(Saved entries)
☆ ☆ ☆ ☆ ☆

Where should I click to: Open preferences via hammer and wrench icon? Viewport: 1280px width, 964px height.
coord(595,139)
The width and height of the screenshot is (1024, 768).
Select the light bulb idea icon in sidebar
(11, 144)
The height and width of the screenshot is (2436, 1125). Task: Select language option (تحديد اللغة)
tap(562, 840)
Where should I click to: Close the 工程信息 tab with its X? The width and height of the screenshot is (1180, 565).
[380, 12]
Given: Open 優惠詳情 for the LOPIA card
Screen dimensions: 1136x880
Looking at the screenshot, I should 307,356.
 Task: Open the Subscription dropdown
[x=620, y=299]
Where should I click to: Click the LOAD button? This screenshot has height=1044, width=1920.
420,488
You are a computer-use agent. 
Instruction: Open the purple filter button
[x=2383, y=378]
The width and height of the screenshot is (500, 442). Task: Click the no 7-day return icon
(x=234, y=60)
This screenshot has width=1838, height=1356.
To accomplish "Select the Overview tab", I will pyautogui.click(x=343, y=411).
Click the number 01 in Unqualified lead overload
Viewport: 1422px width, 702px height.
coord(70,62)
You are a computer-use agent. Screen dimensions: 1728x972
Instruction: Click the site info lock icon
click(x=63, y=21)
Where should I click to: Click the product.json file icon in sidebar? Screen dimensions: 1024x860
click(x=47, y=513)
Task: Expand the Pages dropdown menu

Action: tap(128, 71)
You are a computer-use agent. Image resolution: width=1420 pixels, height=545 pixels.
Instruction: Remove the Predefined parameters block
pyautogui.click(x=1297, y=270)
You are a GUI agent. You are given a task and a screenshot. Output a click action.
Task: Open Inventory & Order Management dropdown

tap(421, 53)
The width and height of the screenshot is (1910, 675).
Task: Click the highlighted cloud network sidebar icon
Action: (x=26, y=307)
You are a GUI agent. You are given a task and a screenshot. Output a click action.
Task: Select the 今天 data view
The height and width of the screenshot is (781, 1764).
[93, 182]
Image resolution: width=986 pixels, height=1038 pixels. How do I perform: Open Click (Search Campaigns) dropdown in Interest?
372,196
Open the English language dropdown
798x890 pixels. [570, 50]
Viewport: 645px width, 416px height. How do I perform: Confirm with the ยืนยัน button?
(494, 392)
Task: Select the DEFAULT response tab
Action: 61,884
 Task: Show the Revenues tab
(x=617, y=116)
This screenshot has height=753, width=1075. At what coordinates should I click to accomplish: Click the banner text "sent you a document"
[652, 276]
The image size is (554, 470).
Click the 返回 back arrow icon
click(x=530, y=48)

☆ ☆ ☆ ☆ ☆

■ EXERCISE INSTRUCTIONS ■
The records above must be retyped in full. Keep each one exactly as it is.

■ RESULT OF THIS TASK ■
Where should I click to: Open preferences via hammer and wrench icon? Viewport: 1280px width, 964px height.
coord(595,139)
The width and height of the screenshot is (1024, 768).
Select the light bulb idea icon in sidebar
(11, 144)
The height and width of the screenshot is (2436, 1125). Task: Select language option (تحديد اللغة)
tap(562, 840)
Where should I click to: Close the 工程信息 tab with its X? The width and height of the screenshot is (1180, 565).
[380, 12]
Given: Open 優惠詳情 for the LOPIA card
Screen dimensions: 1136x880
Looking at the screenshot, I should 307,356.
 Task: Open the Subscription dropdown
[x=620, y=299]
Where should I click to: Click the LOAD button? This screenshot has height=1044, width=1920.
420,488
You are a computer-use agent. 
Instruction: Open the purple filter button
[x=2383, y=378]
The width and height of the screenshot is (500, 442). Task: Click the no 7-day return icon
(x=234, y=60)
This screenshot has width=1838, height=1356.
To accomplish "Select the Overview tab", I will pyautogui.click(x=343, y=411).
Click the number 01 in Unqualified lead overload
Viewport: 1422px width, 702px height.
coord(70,62)
You are a computer-use agent. Screen dimensions: 1728x972
Instruction: Click the site info lock icon
click(x=63, y=21)
Where should I click to: Click the product.json file icon in sidebar? Screen dimensions: 1024x860
click(x=47, y=513)
Task: Expand the Pages dropdown menu

Action: tap(128, 71)
You are a computer-use agent. Image resolution: width=1420 pixels, height=545 pixels.
Instruction: Remove the Predefined parameters block
pyautogui.click(x=1297, y=270)
You are a GUI agent. You are given a task and a screenshot. Output a click action.
Task: Open Inventory & Order Management dropdown

tap(421, 53)
The width and height of the screenshot is (1910, 675).
Task: Click the highlighted cloud network sidebar icon
Action: (x=26, y=307)
You are a GUI agent. You are given a task and a screenshot. Output a click action.
Task: Select the 今天 data view
The height and width of the screenshot is (781, 1764).
[93, 182]
Image resolution: width=986 pixels, height=1038 pixels. How do I perform: Open Click (Search Campaigns) dropdown in Interest?
372,196
Open the English language dropdown
798x890 pixels. [570, 50]
Viewport: 645px width, 416px height. How do I perform: Confirm with the ยืนยัน button?
(494, 392)
Task: Select the DEFAULT response tab
Action: 61,884
 Task: Show the Revenues tab
(x=617, y=116)
This screenshot has height=753, width=1075. At what coordinates should I click to accomplish: Click the banner text "sent you a document"
[652, 276]
The image size is (554, 470).
Click the 返回 back arrow icon
click(x=530, y=48)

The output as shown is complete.